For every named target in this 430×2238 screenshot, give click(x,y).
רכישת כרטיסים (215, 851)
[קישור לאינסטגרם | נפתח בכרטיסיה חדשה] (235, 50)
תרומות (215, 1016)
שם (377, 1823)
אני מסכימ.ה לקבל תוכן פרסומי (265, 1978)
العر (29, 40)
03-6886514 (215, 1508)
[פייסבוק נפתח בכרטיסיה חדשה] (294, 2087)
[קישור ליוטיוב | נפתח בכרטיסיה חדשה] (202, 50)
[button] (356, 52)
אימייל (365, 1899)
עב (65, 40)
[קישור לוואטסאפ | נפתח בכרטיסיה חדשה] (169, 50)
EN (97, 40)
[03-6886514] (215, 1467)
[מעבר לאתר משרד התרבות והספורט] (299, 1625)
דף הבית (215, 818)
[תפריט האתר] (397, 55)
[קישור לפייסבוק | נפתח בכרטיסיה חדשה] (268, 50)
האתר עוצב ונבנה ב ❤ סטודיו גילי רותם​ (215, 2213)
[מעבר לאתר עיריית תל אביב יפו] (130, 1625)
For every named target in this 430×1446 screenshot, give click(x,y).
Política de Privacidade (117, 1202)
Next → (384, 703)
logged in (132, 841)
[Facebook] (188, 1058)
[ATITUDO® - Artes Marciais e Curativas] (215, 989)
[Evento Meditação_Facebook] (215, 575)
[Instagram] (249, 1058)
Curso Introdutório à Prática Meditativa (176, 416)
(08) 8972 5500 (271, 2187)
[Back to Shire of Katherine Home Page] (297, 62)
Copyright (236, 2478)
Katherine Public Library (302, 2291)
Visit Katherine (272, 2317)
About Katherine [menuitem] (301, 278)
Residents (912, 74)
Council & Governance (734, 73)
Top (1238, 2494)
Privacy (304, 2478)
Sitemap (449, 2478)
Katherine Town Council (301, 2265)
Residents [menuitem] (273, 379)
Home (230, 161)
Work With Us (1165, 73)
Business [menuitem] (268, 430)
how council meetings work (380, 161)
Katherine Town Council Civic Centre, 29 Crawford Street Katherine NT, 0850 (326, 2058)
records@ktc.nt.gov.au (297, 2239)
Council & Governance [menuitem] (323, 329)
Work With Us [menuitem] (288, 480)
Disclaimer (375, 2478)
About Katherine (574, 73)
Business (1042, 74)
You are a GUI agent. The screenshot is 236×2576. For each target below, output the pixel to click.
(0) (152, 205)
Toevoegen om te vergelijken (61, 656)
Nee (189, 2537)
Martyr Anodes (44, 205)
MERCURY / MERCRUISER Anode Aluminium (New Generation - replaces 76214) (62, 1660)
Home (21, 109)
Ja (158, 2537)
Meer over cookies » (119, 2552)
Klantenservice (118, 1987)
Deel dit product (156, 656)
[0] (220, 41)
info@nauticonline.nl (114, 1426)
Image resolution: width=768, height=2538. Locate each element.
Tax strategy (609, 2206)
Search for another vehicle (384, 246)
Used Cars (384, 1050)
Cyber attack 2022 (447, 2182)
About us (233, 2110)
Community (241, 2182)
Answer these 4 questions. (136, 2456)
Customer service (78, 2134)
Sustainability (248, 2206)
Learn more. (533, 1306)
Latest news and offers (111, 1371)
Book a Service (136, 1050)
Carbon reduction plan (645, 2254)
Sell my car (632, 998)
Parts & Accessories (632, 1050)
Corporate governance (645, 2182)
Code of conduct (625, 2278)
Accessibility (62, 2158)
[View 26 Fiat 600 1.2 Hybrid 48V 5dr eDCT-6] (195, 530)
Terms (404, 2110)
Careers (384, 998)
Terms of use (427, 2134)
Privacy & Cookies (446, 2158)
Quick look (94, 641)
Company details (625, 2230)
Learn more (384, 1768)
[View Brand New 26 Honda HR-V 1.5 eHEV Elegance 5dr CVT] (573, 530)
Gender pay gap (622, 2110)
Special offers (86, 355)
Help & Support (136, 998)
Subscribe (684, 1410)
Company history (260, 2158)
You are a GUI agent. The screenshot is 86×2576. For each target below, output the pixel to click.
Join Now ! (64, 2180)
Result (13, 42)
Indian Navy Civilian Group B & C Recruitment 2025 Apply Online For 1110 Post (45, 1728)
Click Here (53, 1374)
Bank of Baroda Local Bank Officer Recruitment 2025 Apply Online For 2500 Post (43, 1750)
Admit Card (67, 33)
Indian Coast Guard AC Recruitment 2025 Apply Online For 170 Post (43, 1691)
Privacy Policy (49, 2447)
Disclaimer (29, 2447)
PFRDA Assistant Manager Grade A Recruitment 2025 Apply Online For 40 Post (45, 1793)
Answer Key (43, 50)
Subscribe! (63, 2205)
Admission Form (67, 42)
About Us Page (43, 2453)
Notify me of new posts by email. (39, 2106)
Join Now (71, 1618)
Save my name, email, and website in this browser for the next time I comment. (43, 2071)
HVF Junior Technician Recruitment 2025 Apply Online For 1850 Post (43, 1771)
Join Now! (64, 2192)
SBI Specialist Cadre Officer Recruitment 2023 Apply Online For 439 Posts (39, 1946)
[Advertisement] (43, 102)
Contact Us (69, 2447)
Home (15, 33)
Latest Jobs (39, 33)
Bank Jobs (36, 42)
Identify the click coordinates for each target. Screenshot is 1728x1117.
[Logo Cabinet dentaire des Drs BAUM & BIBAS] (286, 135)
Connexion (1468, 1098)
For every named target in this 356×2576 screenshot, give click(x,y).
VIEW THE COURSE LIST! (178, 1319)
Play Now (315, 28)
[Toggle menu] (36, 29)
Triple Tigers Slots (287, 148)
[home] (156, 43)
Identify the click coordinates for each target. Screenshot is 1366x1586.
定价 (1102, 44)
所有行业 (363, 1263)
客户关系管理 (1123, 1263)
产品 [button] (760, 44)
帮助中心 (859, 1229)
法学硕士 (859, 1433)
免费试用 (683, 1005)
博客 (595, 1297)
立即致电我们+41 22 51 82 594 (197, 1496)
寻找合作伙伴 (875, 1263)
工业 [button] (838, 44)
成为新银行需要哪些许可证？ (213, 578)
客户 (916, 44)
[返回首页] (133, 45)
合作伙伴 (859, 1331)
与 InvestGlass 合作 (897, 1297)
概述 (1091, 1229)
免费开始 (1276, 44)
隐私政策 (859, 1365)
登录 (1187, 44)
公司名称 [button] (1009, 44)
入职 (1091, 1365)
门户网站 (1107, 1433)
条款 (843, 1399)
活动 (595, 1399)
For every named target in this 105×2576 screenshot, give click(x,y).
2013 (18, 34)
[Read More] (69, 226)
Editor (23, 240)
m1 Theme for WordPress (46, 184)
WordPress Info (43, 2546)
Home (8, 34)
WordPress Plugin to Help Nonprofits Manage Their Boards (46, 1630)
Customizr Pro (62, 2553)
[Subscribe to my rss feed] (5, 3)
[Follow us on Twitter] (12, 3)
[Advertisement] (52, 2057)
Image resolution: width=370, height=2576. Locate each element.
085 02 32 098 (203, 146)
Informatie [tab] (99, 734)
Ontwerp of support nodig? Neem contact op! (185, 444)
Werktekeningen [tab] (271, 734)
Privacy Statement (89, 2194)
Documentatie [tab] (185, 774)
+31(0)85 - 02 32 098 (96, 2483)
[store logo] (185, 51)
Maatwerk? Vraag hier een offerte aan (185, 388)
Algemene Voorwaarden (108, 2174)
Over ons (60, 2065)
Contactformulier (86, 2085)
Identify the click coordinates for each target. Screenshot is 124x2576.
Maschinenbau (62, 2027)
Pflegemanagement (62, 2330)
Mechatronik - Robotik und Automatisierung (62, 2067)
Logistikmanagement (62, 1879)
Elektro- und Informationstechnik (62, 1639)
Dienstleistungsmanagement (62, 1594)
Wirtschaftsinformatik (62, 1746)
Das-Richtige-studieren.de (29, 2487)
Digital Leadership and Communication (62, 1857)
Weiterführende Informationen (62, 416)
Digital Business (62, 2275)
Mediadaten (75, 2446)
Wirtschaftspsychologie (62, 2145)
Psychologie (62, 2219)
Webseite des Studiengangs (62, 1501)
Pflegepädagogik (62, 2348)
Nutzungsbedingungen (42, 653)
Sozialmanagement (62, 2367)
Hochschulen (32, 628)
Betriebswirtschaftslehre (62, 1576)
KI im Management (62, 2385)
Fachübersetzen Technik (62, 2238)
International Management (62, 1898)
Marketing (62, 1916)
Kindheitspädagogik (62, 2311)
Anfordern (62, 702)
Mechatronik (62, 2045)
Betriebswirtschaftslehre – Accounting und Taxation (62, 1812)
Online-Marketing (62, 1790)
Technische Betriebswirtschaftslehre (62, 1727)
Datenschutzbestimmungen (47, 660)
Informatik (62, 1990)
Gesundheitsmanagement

****************

Exercise aim: Take the stretch of lines above from the one containing "[פייסבוק נפתח בכרטיסיה חדשה] (294, 2087)" through the one containing "how council meetings work (380, 161)" and repeat it exactly, adding no other line.

Answer section:
[פייסבוק נפתח בכרטיסיה חדשה] (294, 2087)
[קישור ליוטיוב | נפתח בכרטיסיה חדשה] (202, 50)
[button] (356, 52)
אימייל (365, 1899)
עב (65, 40)
[קישור לוואטסאפ | נפתח בכרטיסיה חדשה] (169, 50)
EN (97, 40)
[03-6886514] (215, 1467)
[מעבר לאתר משרד התרבות והספורט] (299, 1625)
דף הבית (215, 818)
[תפריט האתר] (397, 55)
[קישור לפייסבוק | נפתח בכרטיסיה חדשה] (268, 50)
האתר עוצב ונבנה ב ❤ סטודיו גילי רותם​ (215, 2213)
[מעבר לאתר עיריית תל אביב יפו] (130, 1625)
For every named target in this 430×1446 screenshot, give click(x,y).
Política de Privacidade (117, 1202)
Next → (384, 703)
logged in (132, 841)
[Facebook] (188, 1058)
[ATITUDO® - Artes Marciais e Curativas] (215, 989)
[Evento Meditação_Facebook] (215, 575)
[Instagram] (249, 1058)
Curso Introdutório à Prática Meditativa (176, 416)
(08) 8972 5500 (271, 2187)
[Back to Shire of Katherine Home Page] (297, 62)
Copyright (236, 2478)
Katherine Public Library (302, 2291)
Visit Katherine (272, 2317)
About Katherine [menuitem] (301, 278)
Residents (912, 74)
Council & Governance (734, 73)
Top (1238, 2494)
Privacy (304, 2478)
Sitemap (449, 2478)
Katherine Town Council (301, 2265)
Residents [menuitem] (273, 379)
Home (230, 161)
Work With Us (1165, 73)
Business [menuitem] (268, 430)
how council meetings work (380, 161)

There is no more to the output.